Department of Agriculture (DA) Secretary Emmanuel Piñol on Tuesday took notice of the exorbitant fish prices in the province which have long plagued Boholanos and asked for one month to address the issue.
According to Piñol, he will redirect fish supply from other provinces to Bohol and even import from outside the country to meet demand and eventually lower prices through the Bureau of Fisheries and Aquatic Resources (BFAR).
“Give me one month. I will flood the market of Bohol with fish,” said Piñol during the launching of the Sandugo Agri-Fair 2018 at the Island City Mall in Tagbilaran City.
He noted that the measure was intended to be a short-term solution to the longstanding problem.
“Natinga ko sa Bohol na gipalibutan og dagat, perteng mahala ang isda diri. Unsa man tawon ni. Mao ng gi-meetingan namo na sa DA ug sa BFAR, and we will have remedial measures,” Piñol said.
The DA secretary however did not elaborate on a long-term plan to address the issue.
Piñol said that he has started to coordinate with the BFAR in implementing his plan to focus fish supply not just in Bohol, but in other localities which have been identified to have expensive fish.
“I told them ‘I don’t care if we import fish, but the Filipino consumer should never be made to suffer from the almost un-affordable prices of fish’,” he added.
Piñol noted that “there is nothing wrong” with importing fish, saying that it has been done by the country during the closed fishing season.
“We can always import during our closed fishing season. We have to understand that we have that season na gibawal ang pagpangisda.

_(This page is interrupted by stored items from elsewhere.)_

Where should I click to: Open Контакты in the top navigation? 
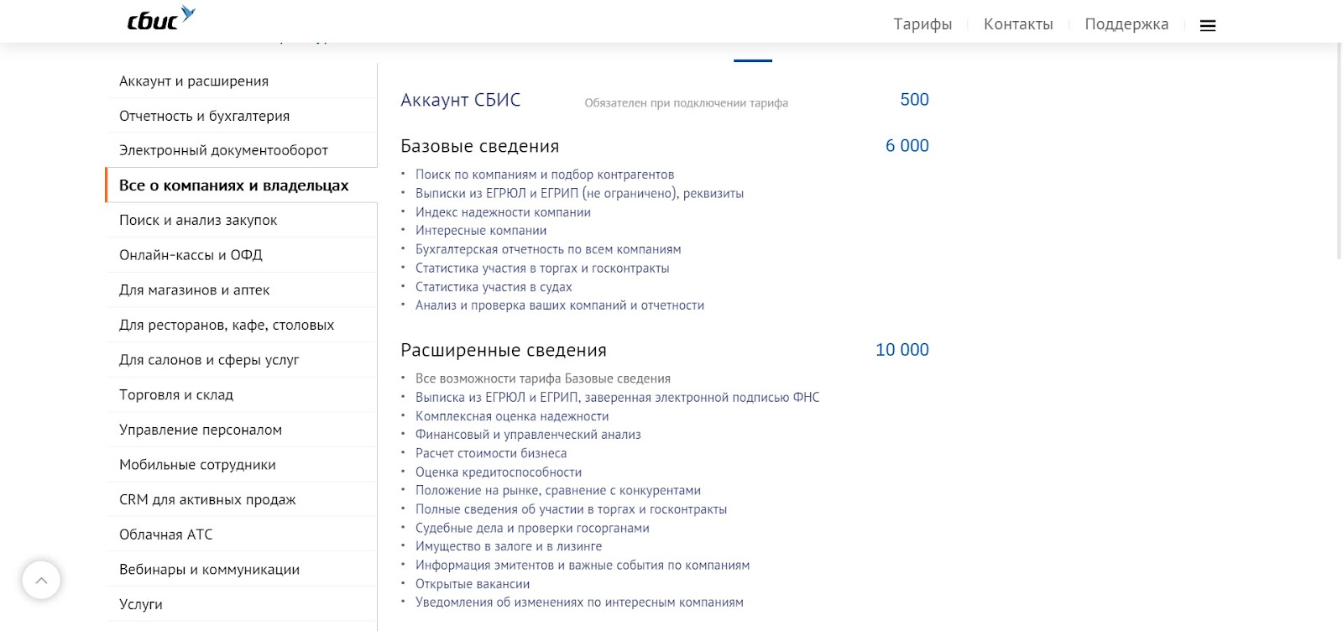click(1018, 24)
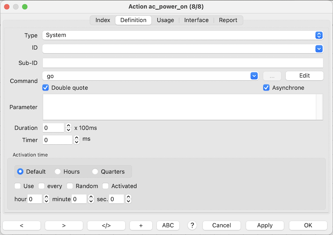Click the '...' browse button next to Command
Image resolution: width=333 pixels, height=235 pixels.
pyautogui.click(x=272, y=76)
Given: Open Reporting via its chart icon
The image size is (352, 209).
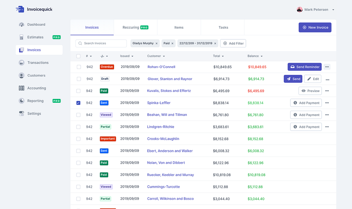Looking at the screenshot, I should pos(22,101).
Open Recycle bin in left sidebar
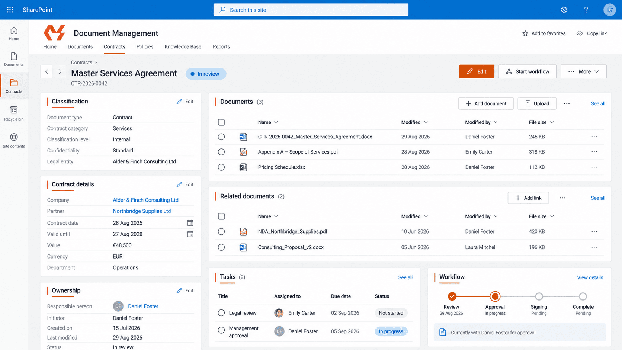Screen dimensions: 622x350 coord(14,113)
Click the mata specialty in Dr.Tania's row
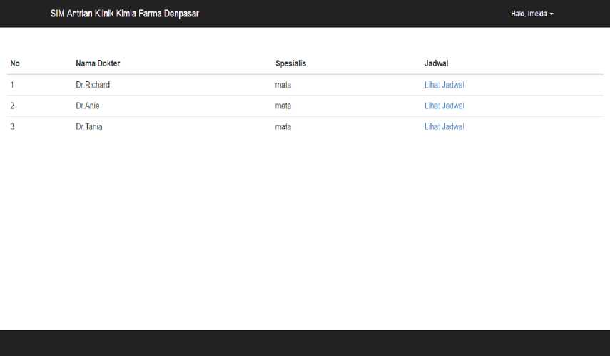This screenshot has height=356, width=610. [x=283, y=127]
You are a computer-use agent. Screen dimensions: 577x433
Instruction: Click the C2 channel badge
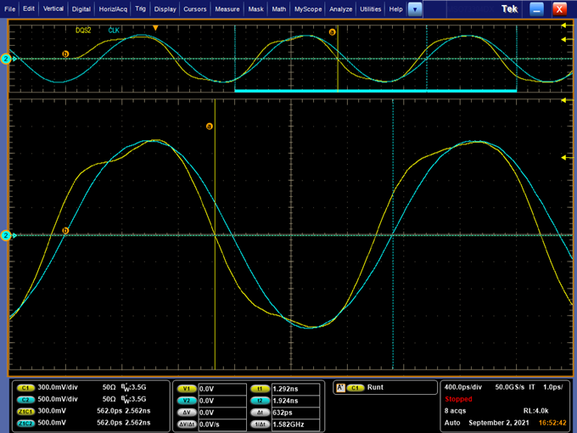click(x=25, y=398)
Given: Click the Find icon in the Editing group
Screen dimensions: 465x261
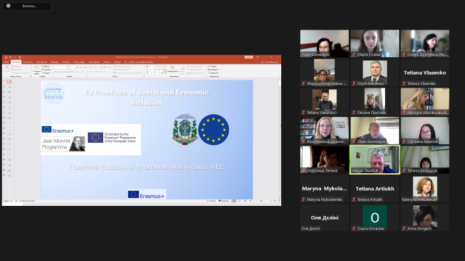Looking at the screenshot, I should [212, 67].

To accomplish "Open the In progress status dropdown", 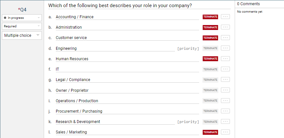I will tap(22, 18).
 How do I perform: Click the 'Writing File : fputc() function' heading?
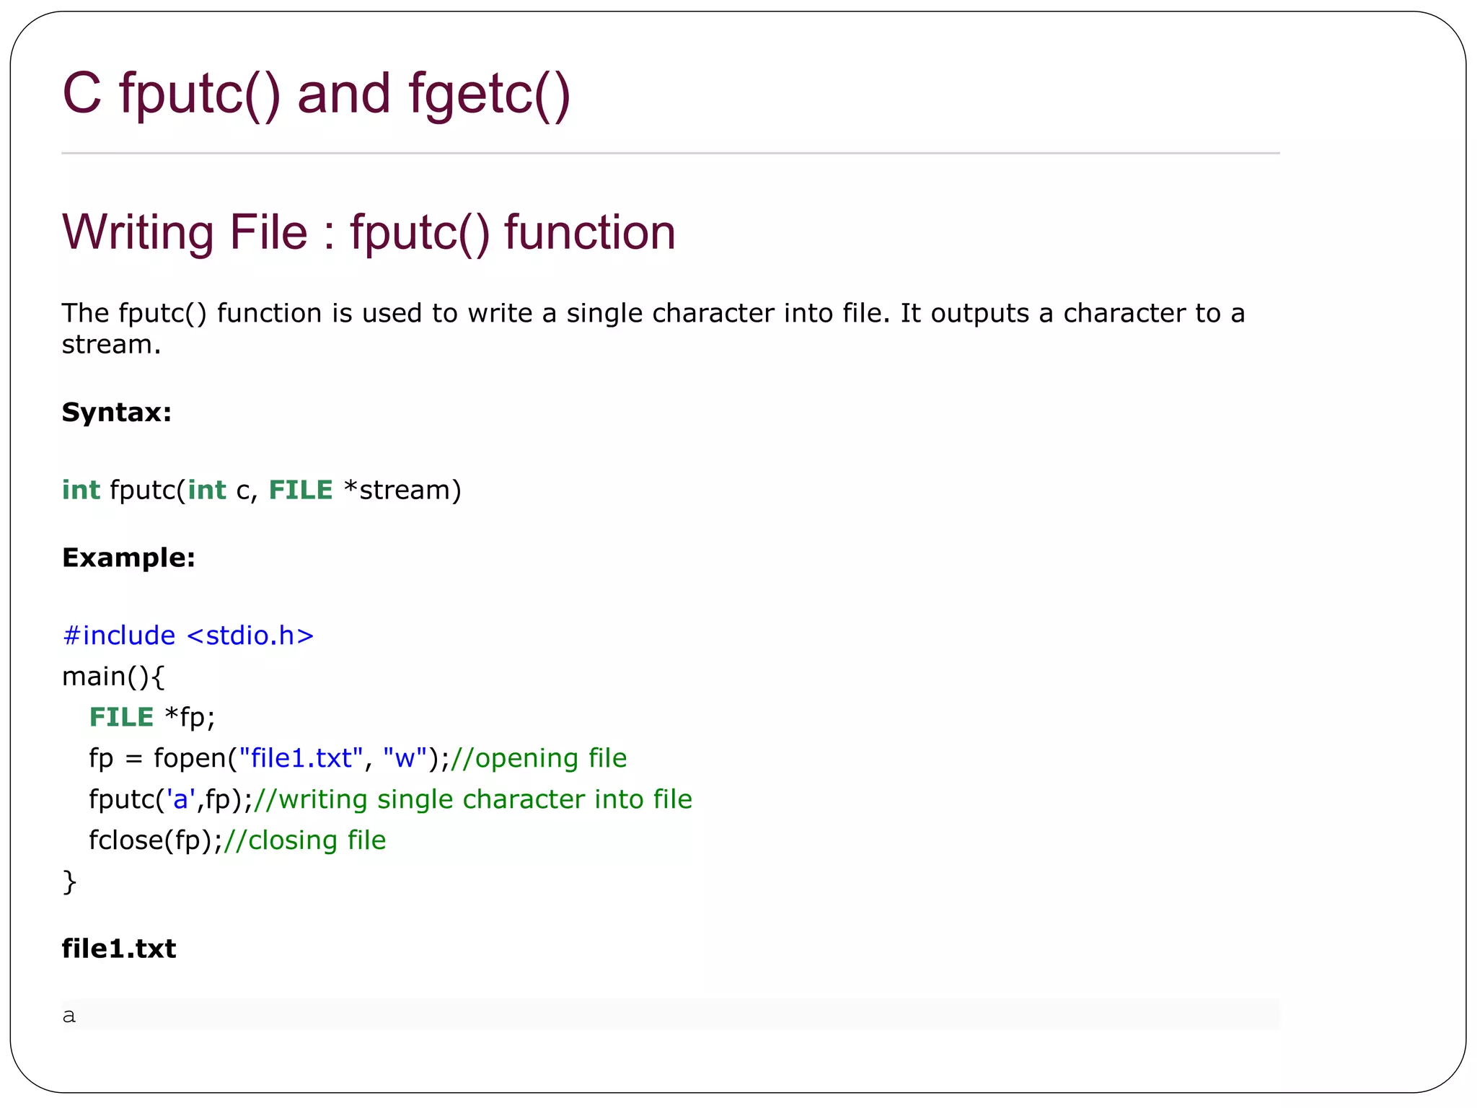[369, 232]
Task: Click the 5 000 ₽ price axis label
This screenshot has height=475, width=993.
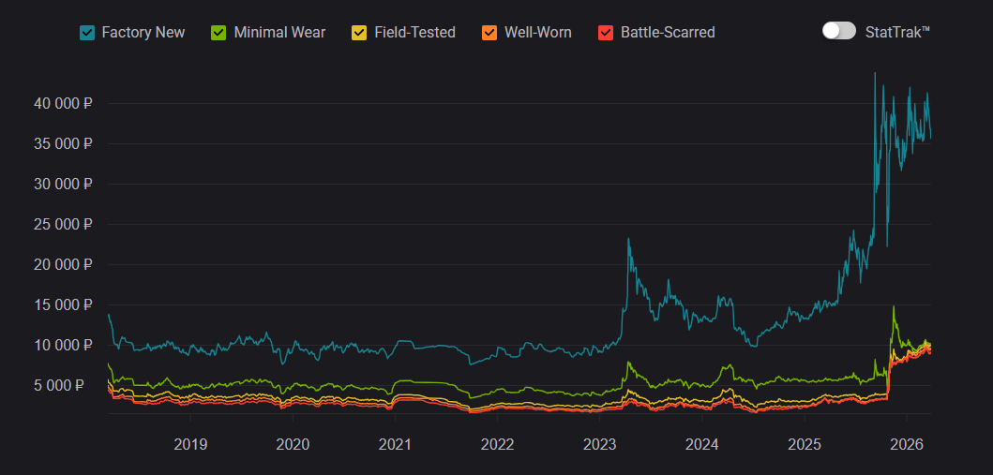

So anang panahuna, magpaabot g’yud mi og isda,” he said.
Last year, the Sangguniang Panlalawigan launched a series of inquiries into the reported exorbitant fish prices in the province.
Various resource persons including fishing industry stakeholders joined the probe and pinpointed the various “layers” of middlemen as cause behind the significant mark-ups in fish prices.
Meanwhile, Department of Trade and Industry (DTI) 7 director Aster Caberte ascribed the high prices to inadequate fish supply in the province.
According to Caberte, fishes gathered in Bohol were also mostly supplied in Cebu due to numerous buyers who purchased in bulk which made it easier for fishermen to sell all their products.
She also pinpointed growing “disposable income” of Boholanos from overseas Filipino workers which made it possible for expensive fish in the province’s wet markets to still be bought.
CORRECTION: This article has been amended on July 23, 2018. This post originally quoted Department of Agriculture Sec. Emmanuel Piñol as saying “I don’t care if we kill more fish.” He said “I don’t care if we import fish.”